Given exercise ▸
Decide whether each statement below agrees with the statement of faith. Answer yes or no, and quote the words from the text that settle it.
1. The writer became a Christian at fifteen.
2. The writer's mother sold cookie crumbles to classmates and teachers.
3. The writer first picked up The Missing Commandment: Love Yourself in 2005.

A statement of faith.

This year, somewhere between watching the New Year's Eve fireworks at Tanjong Rhu and Vision Sunday at New Creation Church, I decided to live uninhibited. I was still in a relationship then, though the pull to move forward on my own was already strong.

That is not the beginning of the story though.

The beginning, maybe, was a book. Around 2017 I picked up The Missing Commandment: Love Yourself, and for the first time I caught a real glimpse of grace.

But that is not the beginning either.

I have been a Christian since 2005. I was fifteen. Nothing grand happened. My parents became Christians, and so did the rest of the family. The story of how that happened is for another day.

Here is the faith I was handed. Jesus died for my sins, and once I accepted Him as Lord and Saviour, I was saved. And from that moment, the rest of my life became a performance. The salvation was free, but I had to spend the rest of my days proving I deserved it. Walk holy to honour what was done. Live for Christ. All the cliché things Christians say. Be good, and keep being good, and never stop, because look at what was done for you.

For a person with my wiring, that was lethal.

To understand why, you have to understand the wiring.


I am resourceful. It was born of lack. We did not have much when I was young, so I learned early to optimise everything. I saved. I had coin banks. To make money I sold the cookie crumbles my mother made, to my classmates, to my teachers. To excel I aced my exams. I was a top student.

So picture the machine this builds. Someone with almost microscopic attention to detail, optimising constantly for the highest output at the lowest cost. Maximum result, minimum waste. That is the engine I run on, and as a poor, ambitious child it served me well.

Then you hand that machine a faith made of performance, and something terrible happens. It does what it always does. It optimises.

Except now the thing to maximise is holiness, and the standard is not the ten commandments. The moral law goes deeper than that. Love God above everything, and love others as yourself. Goodness. The pressure to perform. Just writing it gives me whiplash. And the resource I was spending was no longer coins. It was me.

Because loving others as the perfect Christian means putting them first, and putting them first costs more than I had. So I bridged the gap the only way I knew. I paid it myself. My time. My money. Whatever emotional energy I had left. And where I still fell short, I made it up by doing more.

[Target pointing data]
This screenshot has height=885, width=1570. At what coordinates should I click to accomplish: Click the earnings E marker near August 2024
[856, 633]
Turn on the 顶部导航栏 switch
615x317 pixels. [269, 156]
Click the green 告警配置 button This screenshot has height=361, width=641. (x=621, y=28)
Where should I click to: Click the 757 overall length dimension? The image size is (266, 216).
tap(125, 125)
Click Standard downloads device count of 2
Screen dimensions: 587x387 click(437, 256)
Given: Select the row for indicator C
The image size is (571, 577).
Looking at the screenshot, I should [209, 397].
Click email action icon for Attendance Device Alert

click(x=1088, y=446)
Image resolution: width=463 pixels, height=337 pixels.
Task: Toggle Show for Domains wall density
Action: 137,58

Task output ▸
1. Yes: "I have been a Christian since 2005. I was fifteen."
2. No: "To make money I sold the cookie crumbles my mother made, to my classmates, to my teachers."
3. No: "Around 2017 I picked up The Missing Commandment: Love Yourself"